As a team of engineers and investors, we are committed to transforming how institutional investment decisions are made—ensuring they are executed faster, smarter, and with greater transparency.
Your Role
We are seeking a talented Machine Learning Infrastructure/Platform Engineer to develop the foundational systems that support our data science and AI platform.
You will engage with the underlying infrastructure that drives our ML and AI workflows, including data pipelines, orchestration, compute provisioning, model serving, and observability. Additionally, you will be instrumental in operationalizing our agentic AI platform, ensuring agents are efficiently hosted, monitored, and integrated into production-level systems.
Key Responsibilities
Data Pipelines & Orchestration
- Design, implement, and manage robust production data pipelines that process and deliver structured and unstructured data to downstream ML workflows.
- Take ownership of our Prefect-based orchestration framework, focusing on flow scheduling, error management, retry mechanisms, and human-in-the-loop (HITL) workflows.
- Build and oversee feature stores, data contracts, and promotion workflows to guarantee data quality and traceability from raw ingestion to model consumption.

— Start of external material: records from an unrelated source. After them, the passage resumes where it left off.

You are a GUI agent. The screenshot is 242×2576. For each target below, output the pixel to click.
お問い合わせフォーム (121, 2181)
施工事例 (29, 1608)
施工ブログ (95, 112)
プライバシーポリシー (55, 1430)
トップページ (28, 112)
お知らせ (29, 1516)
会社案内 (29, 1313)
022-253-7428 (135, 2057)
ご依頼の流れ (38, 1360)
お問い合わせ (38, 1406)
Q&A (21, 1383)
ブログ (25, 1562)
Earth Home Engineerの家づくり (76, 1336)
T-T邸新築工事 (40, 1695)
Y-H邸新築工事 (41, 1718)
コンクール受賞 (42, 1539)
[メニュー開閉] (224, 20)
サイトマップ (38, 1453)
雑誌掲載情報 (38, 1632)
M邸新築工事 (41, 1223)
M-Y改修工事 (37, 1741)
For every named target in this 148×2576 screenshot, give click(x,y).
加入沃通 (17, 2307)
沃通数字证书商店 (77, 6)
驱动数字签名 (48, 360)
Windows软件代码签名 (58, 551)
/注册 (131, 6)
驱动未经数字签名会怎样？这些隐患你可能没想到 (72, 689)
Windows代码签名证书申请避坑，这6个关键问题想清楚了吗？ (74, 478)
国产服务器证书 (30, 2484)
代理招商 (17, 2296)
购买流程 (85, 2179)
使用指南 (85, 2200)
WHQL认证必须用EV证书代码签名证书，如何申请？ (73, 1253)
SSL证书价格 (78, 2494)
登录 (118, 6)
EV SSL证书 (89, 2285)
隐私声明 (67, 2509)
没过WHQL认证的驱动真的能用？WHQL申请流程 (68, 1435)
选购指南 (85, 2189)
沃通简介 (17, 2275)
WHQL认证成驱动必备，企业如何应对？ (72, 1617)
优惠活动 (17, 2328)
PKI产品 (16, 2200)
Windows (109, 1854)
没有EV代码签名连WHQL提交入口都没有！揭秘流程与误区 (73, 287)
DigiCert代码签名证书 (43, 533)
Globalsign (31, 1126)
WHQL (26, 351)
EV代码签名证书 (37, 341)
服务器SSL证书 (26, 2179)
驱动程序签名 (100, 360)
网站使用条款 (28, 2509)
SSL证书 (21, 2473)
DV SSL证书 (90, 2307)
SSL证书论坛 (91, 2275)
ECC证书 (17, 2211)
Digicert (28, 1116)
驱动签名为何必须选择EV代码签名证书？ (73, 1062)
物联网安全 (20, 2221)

- Collaborate with data scientists to convert experimental workflows into reliable and repeatable pipelines.
ML/AI Infrastructure & Deployment
- Establish and maintain scalable infrastructure for model training, retraining, and inference (both batch and real-time), including GPU compute provisioning and container orchestration.
- Implement and oversee model serving infrastructure, such as containerized endpoints, API gateways, and self-service deployment frameworks for the data science team.
- Deploy and manage monitoring systems to track model performance, data drift, prediction usage, and pipeline reliability.
- Ensure all deployed systems are highly available, resilient, and well-documented, with clear data lineage and operational runbooks.
Agentic AI Platform & Tooling
- Assist in the development and operationalization of agentic AI workflows, including agent hosting, lifecycle management, and integration with Model Content.